Is your organisation prepared for these 'fault lines'?
The global labour market is being disrupted by three "fault lines," a new report has warned, urging employers to prepare for changes or risk getting left behind.
The new research report from Lightcast warned of three major factors that are permanently reshaping the balance between labour supply and demand. They are:
- Geopolitics
- Artificial intelligence
- Labour shortages
"Existing talent strategies are not built to handle the change that these three fault lines are forcing upon the world economy," the report read.
According to the report, geopolitics have overturned traditional strategies about the cost and availability of employees.
It noted that while China and India have more undergraduate students than the rest of the world, immigration slowdowns have been taking place because destination countries have been accepting fewer of them.
"One might think this would prompt established university systems in North America and Europe to bring in more students from abroad, particularly as domestic birth rates slow down, but for political and national security reasons, the opposite has happened," the report pointed out.
AI's impact
AI also has a role in accelerating this disruption and the geopolitical competition for talent, according to the report.

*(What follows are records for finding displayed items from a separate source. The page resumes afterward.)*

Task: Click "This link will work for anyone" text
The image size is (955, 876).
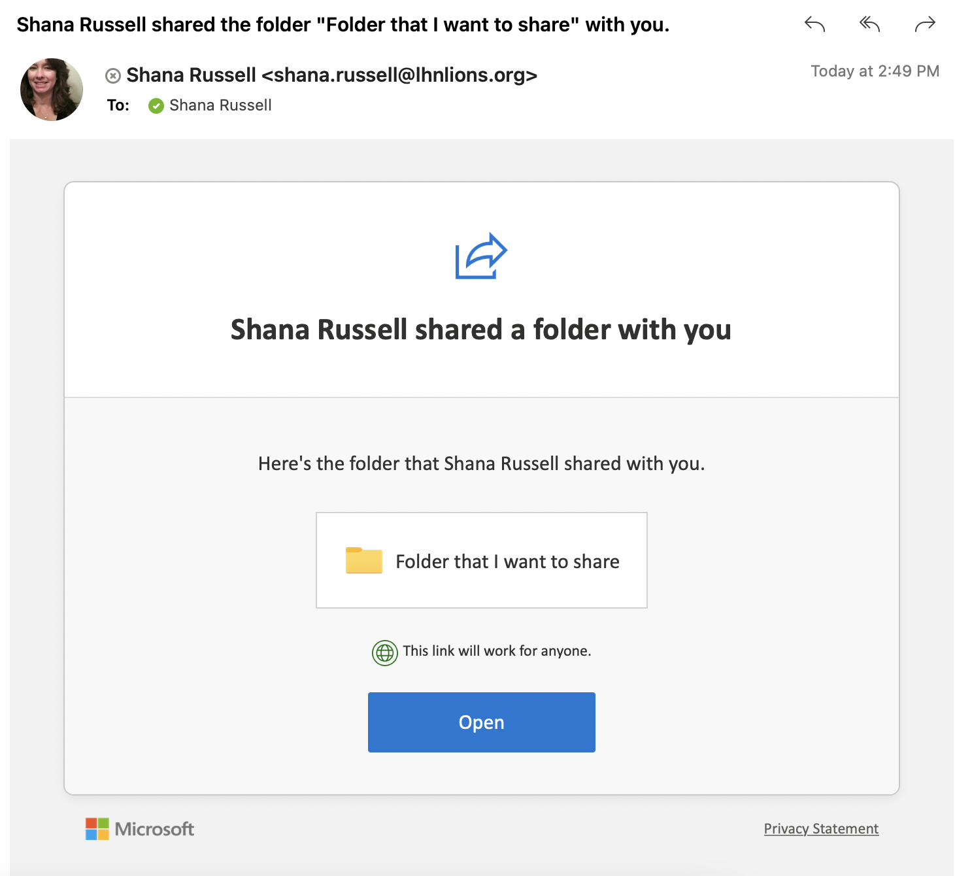Action: tap(497, 651)
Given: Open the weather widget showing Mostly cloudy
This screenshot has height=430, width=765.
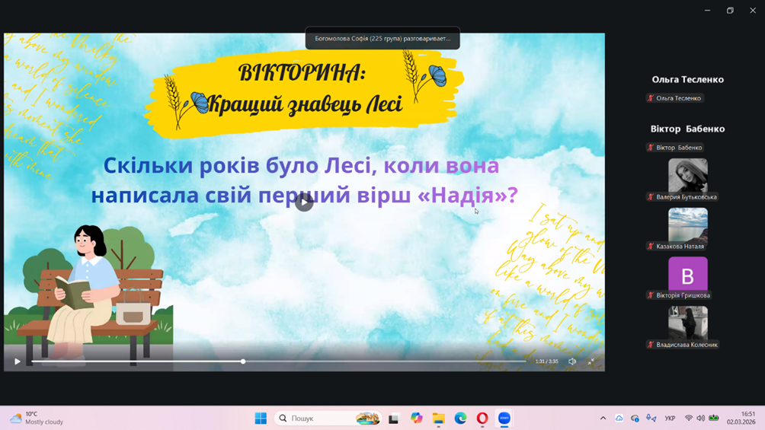Looking at the screenshot, I should pyautogui.click(x=37, y=418).
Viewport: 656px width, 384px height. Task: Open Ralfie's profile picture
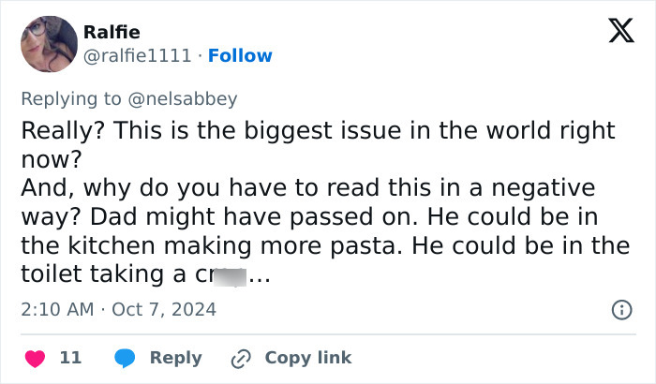[48, 44]
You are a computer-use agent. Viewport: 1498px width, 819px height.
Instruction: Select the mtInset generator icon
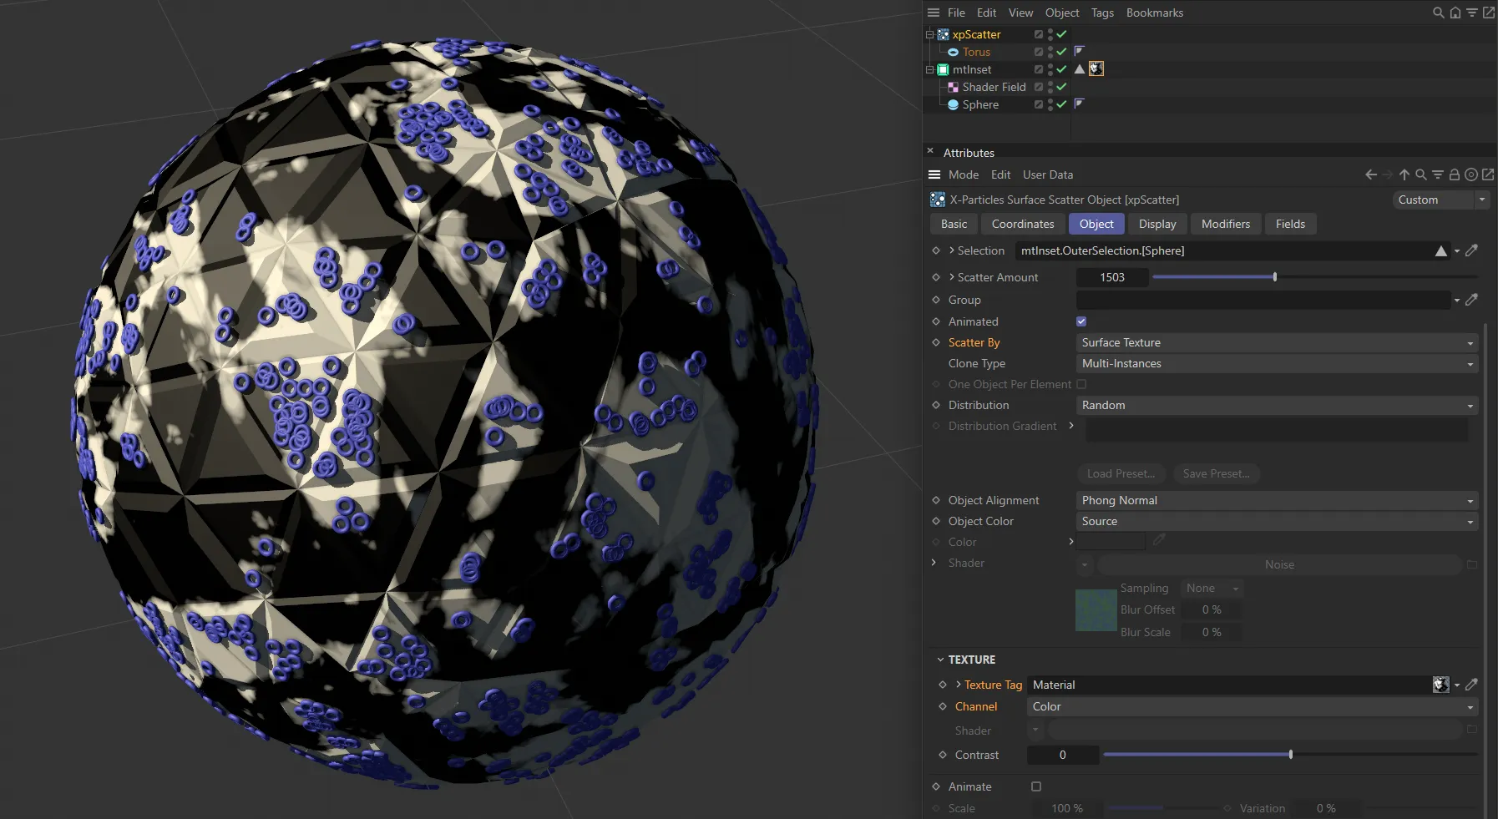(944, 69)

"Within Lightcast data, 35% of AI workers live in the US, but only 24% were educated there," the report read.
AI is also making the traditional degree-first hiring methods outdated, the report added.

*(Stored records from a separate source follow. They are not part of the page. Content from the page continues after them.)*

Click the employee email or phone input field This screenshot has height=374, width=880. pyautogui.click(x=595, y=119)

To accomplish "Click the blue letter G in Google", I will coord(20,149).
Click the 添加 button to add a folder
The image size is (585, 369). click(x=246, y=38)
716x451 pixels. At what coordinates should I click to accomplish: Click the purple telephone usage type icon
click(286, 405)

It noted that only six per cent of AI workers have AI degrees, suggesting that majors are ineffective predictors of careers.
"Since technical skill requirements are changing so quickly, and traditional career pathways are broken, the role of education in an AI world will be to teach baseline skills that will endure for a lifetime, supplemented by short-term technical credentials," the report read.
Labour shortages
This degree-based hiring method is also making labour shortages worse in workplaces, according to the report, as it revealed that while 66% of global job postings require a college degree, only 31% of employees have them.
"Employers are putting up barriers to employment even though the world is running out of workers," the report read.
It stressed that the world population is already ageing, with increased life expectancies leading to a largely elderly population, while fertility rates are declining worldwide.
"Now talent pipelines are being squeezed from three sides: Fewer people being born, fewer people coming in, and obstacles to hiring the people already there," the report read.
Addressing the 'fault lines'
Organisations need to rethink how they hire, train, and plan for talent if they want to survive the disruption caused by the labour market "fault lines," according to the report.
"Even if you're prepared to handle one of these fault lines, you aren't prepared for the others," said Cole Napper, VP of Research and Innovation at Lightcast, in a statement.
"Organisations need to realise how these problems are interconnected and the disruption is accelerating."
Among the strategies the report suggested include:
- Shifting from degree-based to skills-first hiring
- Identifying adjacent career pathways for roles exposed to automation
- Aligning future education programmes with durable baseline skills
- Using integrated labour market intelligence to anticipate disruption
"The immediate goal is for organisations and institutions to stop pretending like it's business as usual, and prepare to change based on the new reality ahead," the report read.